▶ [Exercise details] Write the data below out in full, exactly as it stands.
______________________________
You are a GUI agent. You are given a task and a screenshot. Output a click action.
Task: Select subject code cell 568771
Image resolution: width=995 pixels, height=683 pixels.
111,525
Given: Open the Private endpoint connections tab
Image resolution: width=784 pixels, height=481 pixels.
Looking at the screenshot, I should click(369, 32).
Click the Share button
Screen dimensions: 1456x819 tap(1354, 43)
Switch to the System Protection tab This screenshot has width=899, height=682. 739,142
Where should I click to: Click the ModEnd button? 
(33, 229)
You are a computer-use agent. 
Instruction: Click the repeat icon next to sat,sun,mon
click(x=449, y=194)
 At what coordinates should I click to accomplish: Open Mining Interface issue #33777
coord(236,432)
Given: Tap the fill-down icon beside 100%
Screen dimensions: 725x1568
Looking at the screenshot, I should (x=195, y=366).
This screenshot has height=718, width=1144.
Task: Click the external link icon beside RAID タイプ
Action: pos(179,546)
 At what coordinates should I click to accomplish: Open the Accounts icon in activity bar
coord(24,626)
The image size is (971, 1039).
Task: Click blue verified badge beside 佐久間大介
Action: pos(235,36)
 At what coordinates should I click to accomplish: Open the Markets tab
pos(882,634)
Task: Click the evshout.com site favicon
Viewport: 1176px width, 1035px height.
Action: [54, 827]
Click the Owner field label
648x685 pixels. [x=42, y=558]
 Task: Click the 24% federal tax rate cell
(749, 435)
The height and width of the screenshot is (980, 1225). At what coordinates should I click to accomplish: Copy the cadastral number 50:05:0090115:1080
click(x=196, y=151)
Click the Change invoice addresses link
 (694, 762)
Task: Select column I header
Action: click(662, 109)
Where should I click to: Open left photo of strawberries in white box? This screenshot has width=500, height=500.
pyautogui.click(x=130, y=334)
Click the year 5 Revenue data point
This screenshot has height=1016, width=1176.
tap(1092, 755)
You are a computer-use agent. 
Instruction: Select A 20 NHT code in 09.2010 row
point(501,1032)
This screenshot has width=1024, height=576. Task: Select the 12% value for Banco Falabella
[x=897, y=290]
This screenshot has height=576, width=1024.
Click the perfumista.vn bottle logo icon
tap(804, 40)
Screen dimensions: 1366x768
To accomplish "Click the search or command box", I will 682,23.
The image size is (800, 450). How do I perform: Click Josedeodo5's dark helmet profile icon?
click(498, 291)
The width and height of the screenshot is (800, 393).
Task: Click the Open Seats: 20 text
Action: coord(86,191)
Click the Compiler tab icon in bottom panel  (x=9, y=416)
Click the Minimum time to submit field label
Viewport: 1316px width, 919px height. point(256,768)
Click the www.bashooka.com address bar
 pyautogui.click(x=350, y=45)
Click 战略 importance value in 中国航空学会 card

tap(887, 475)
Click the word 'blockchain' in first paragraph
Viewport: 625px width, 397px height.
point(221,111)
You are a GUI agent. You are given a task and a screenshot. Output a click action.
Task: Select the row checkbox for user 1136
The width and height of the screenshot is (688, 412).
______________________________
▶ [Completed exercise]
You are a GUI agent. You are given a task and a screenshot. Output a click action.
Task: Select subject code cell 568771
Image resolution: width=995 pixels, height=683 pixels.
111,525
Given: Open the Private endpoint connections tab
Image resolution: width=784 pixels, height=481 pixels.
Looking at the screenshot, I should click(369, 32).
Click the Share button
Screen dimensions: 1456x819 tap(1354, 43)
Switch to the System Protection tab This screenshot has width=899, height=682. 739,142
Where should I click to: Click the ModEnd button? 
(33, 229)
You are a computer-use agent. 
Instruction: Click the repeat icon next to sat,sun,mon
click(x=449, y=194)
 At what coordinates should I click to accomplish: Open Mining Interface issue #33777
coord(236,432)
Given: Tap the fill-down icon beside 100%
Screen dimensions: 725x1568
Looking at the screenshot, I should (x=195, y=366).
This screenshot has height=718, width=1144.
Task: Click the external link icon beside RAID タイプ
Action: pos(179,546)
 At what coordinates should I click to accomplish: Open the Accounts icon in activity bar
coord(24,626)
The image size is (971, 1039).
Task: Click blue verified badge beside 佐久間大介
Action: pos(235,36)
 At what coordinates should I click to accomplish: Open the Markets tab
pos(882,634)
Task: Click the evshout.com site favicon
Viewport: 1176px width, 1035px height.
Action: [54, 827]
Click the Owner field label
648x685 pixels. [x=42, y=558]
 Task: Click the 24% federal tax rate cell
(749, 435)
The height and width of the screenshot is (980, 1225). At what coordinates should I click to accomplish: Copy the cadastral number 50:05:0090115:1080
click(x=196, y=151)
Click the Change invoice addresses link
 (694, 762)
Task: Select column I header
Action: click(662, 109)
Where should I click to: Open left photo of strawberries in white box? This screenshot has width=500, height=500.
pyautogui.click(x=130, y=334)
Click the year 5 Revenue data point
This screenshot has height=1016, width=1176.
tap(1092, 755)
You are a computer-use agent. 
Instruction: Select A 20 NHT code in 09.2010 row
point(501,1032)
This screenshot has width=1024, height=576. Task: Select the 12% value for Banco Falabella
[x=897, y=290]
This screenshot has height=576, width=1024.
Click the perfumista.vn bottle logo icon
tap(804, 40)
Screen dimensions: 1366x768
To accomplish "Click the search or command box", I will 682,23.
The image size is (800, 450). How do I perform: Click Josedeodo5's dark helmet profile icon?
click(498, 291)
The width and height of the screenshot is (800, 393).
Task: Click the Open Seats: 20 text
Action: coord(86,191)
Click the Compiler tab icon in bottom panel  (x=9, y=416)
Click the Minimum time to submit field label
Viewport: 1316px width, 919px height. point(256,768)
Click the www.bashooka.com address bar
 pyautogui.click(x=350, y=45)
Click 战略 importance value in 中国航空学会 card

tap(887, 475)
Click the word 'blockchain' in first paragraph
Viewport: 625px width, 397px height.
point(221,111)
You are a GUI agent. You are given a task and a screenshot. Output a click action.
Task: Select the row checkbox for user 1136
The width and height of the screenshot is (688, 412).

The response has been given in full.